▶ **DATA RECORDS**:
-.-.-

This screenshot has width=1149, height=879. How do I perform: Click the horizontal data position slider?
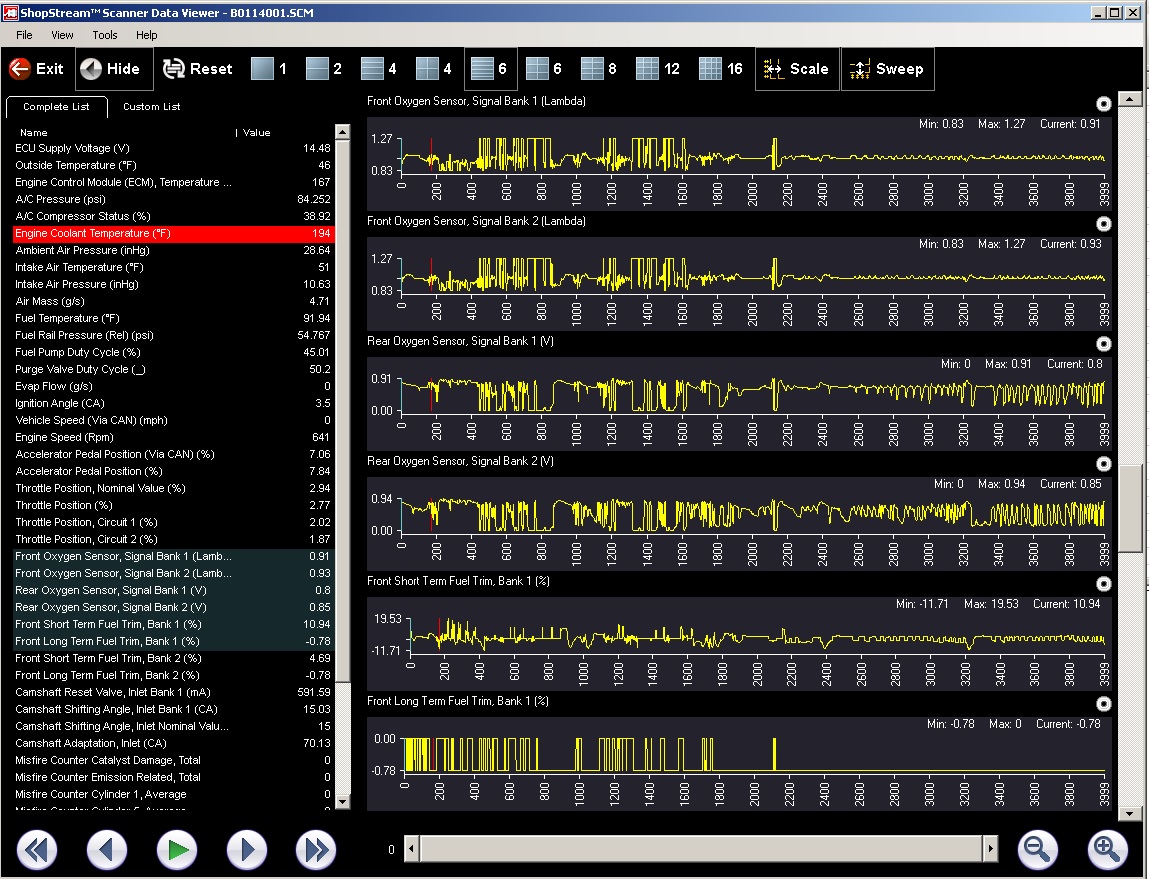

-.-.-

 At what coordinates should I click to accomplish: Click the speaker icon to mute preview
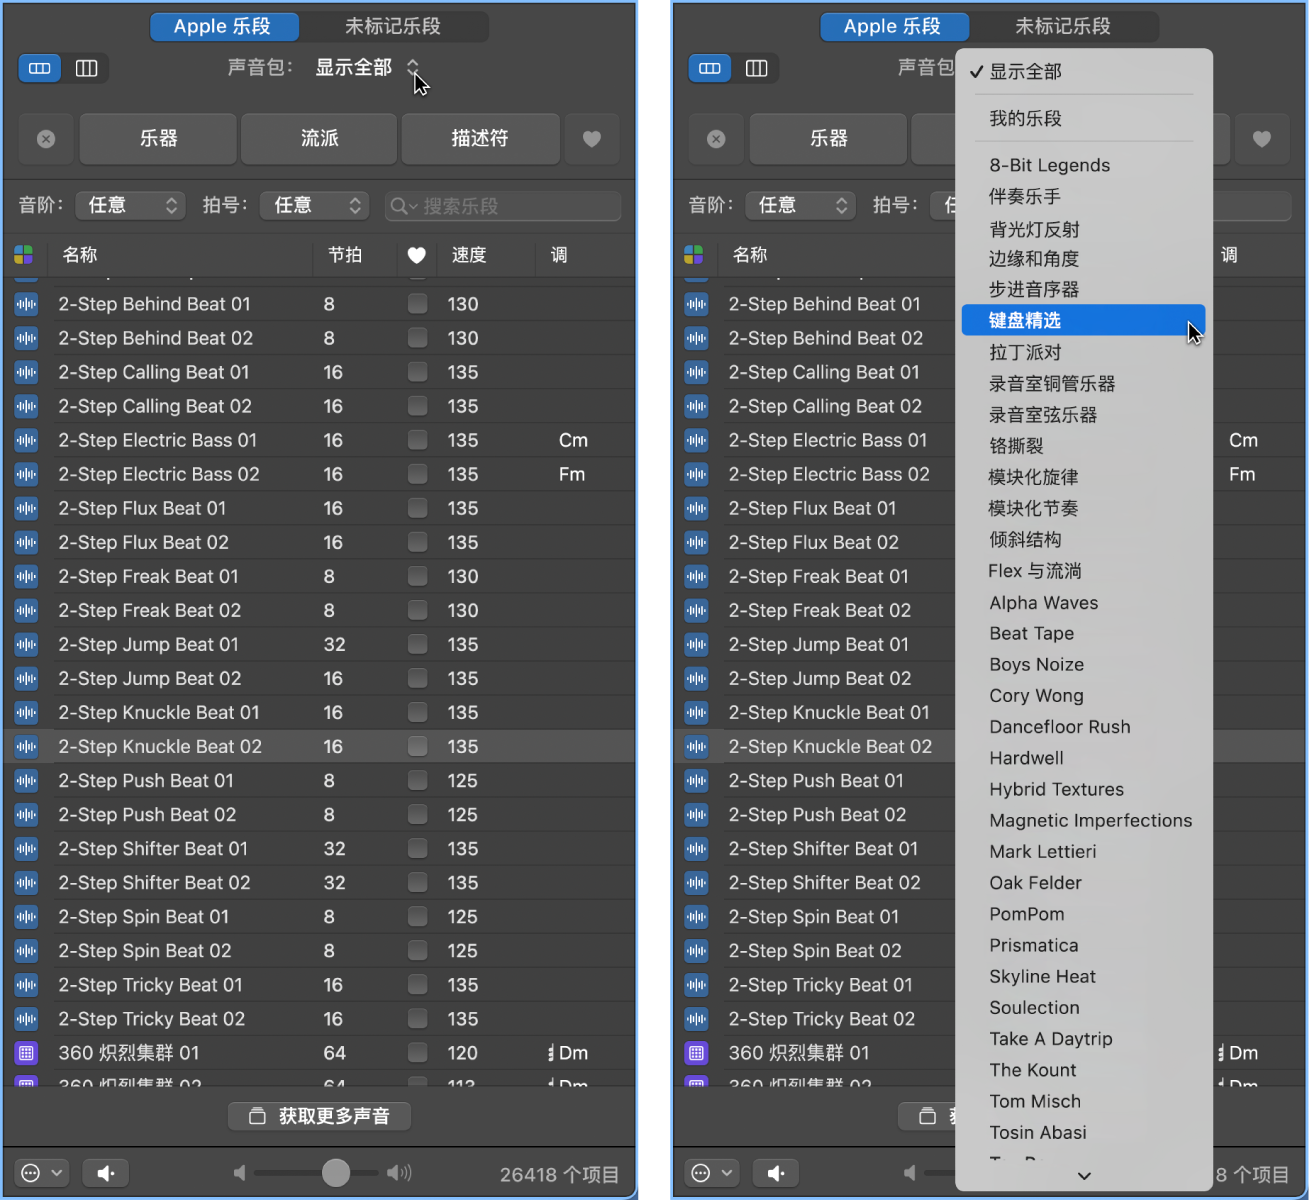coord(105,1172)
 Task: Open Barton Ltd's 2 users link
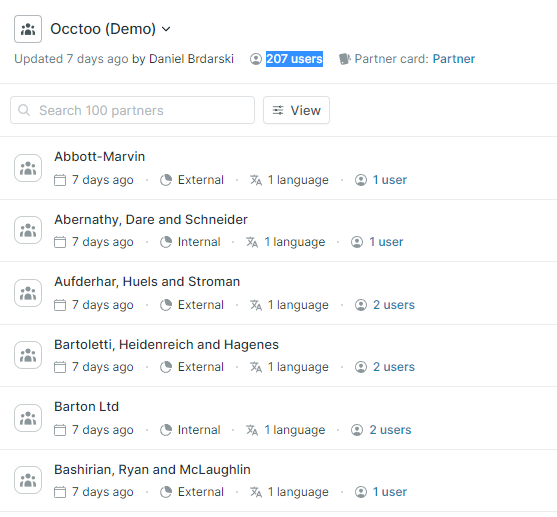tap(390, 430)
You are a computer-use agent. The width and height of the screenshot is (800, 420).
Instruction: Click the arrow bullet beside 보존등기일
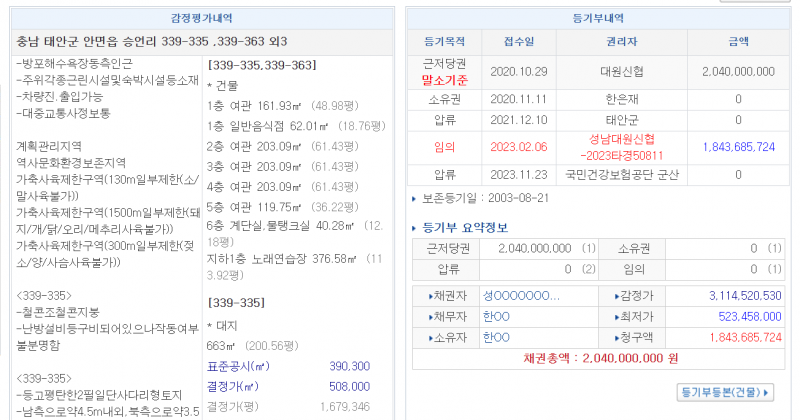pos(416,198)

-.-.-

▶ **TASK TO CARRY OUT**: Read the entries above, then pull out the lines that include "height".

▶ **ANSWER SECTION**:
This screenshot has width=1149, height=879. How do I perform: Click the horizontal data position slider?
You are a computer-use agent. The width and height of the screenshot is (800, 420).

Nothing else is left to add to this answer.